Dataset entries
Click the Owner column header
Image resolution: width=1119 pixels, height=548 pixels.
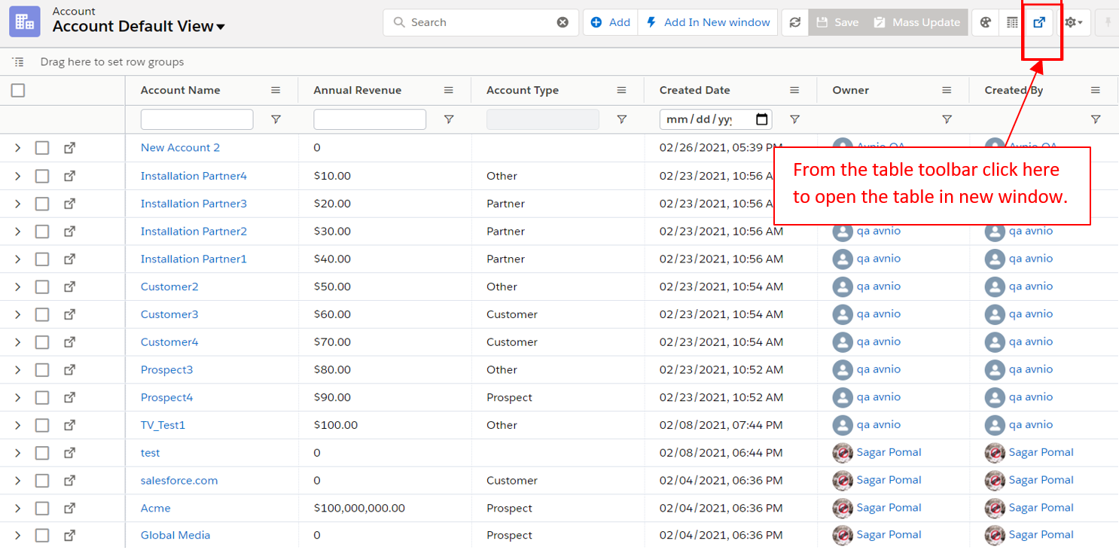pos(850,90)
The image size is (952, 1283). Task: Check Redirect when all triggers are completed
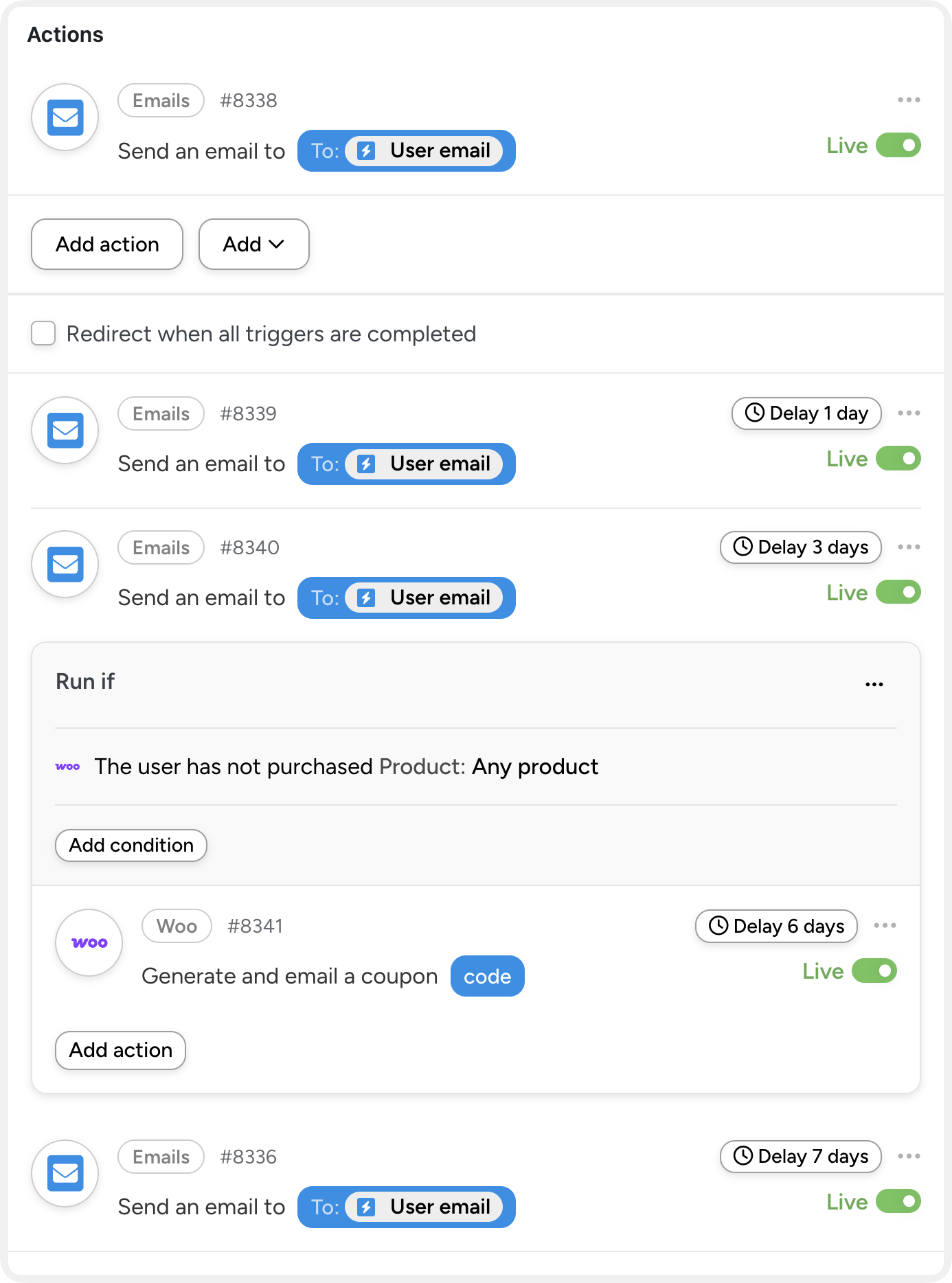tap(43, 334)

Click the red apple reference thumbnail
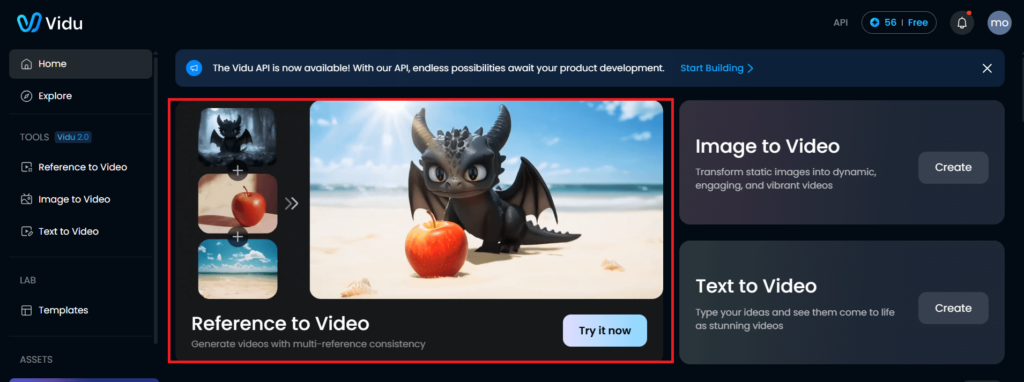point(238,204)
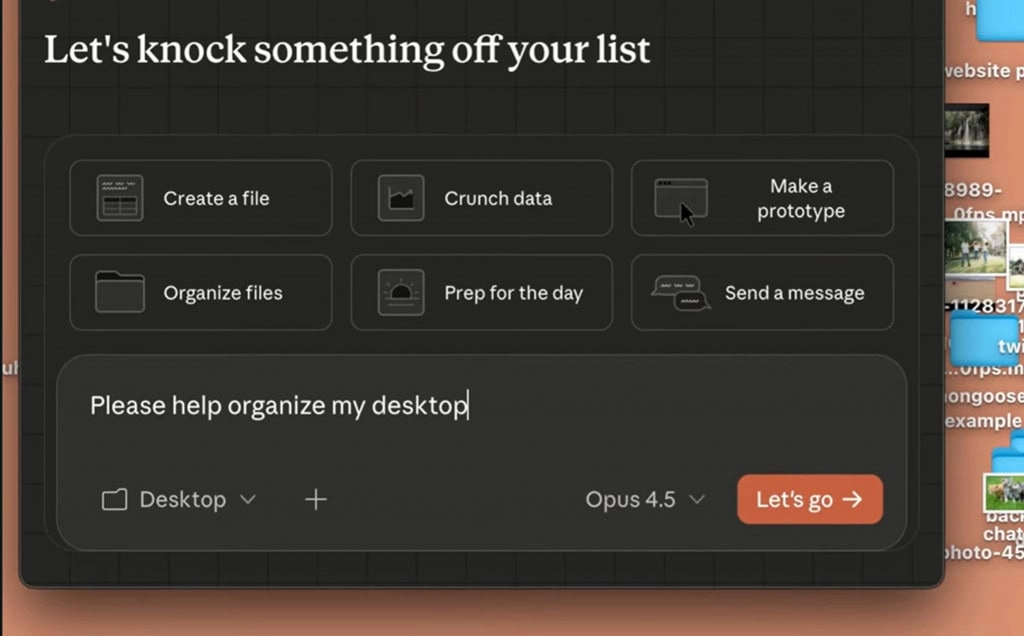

#### What you are asked to do
Write out the records once more, word for word, though without the pictures they contain.

#### Exercise solution
Click the Owner column header
Image resolution: width=1119 pixels, height=548 pixels.
pos(850,90)
The image size is (952, 1283). Task: Check Redirect when all triggers are completed
tap(43, 334)

Click the red apple reference thumbnail
point(238,204)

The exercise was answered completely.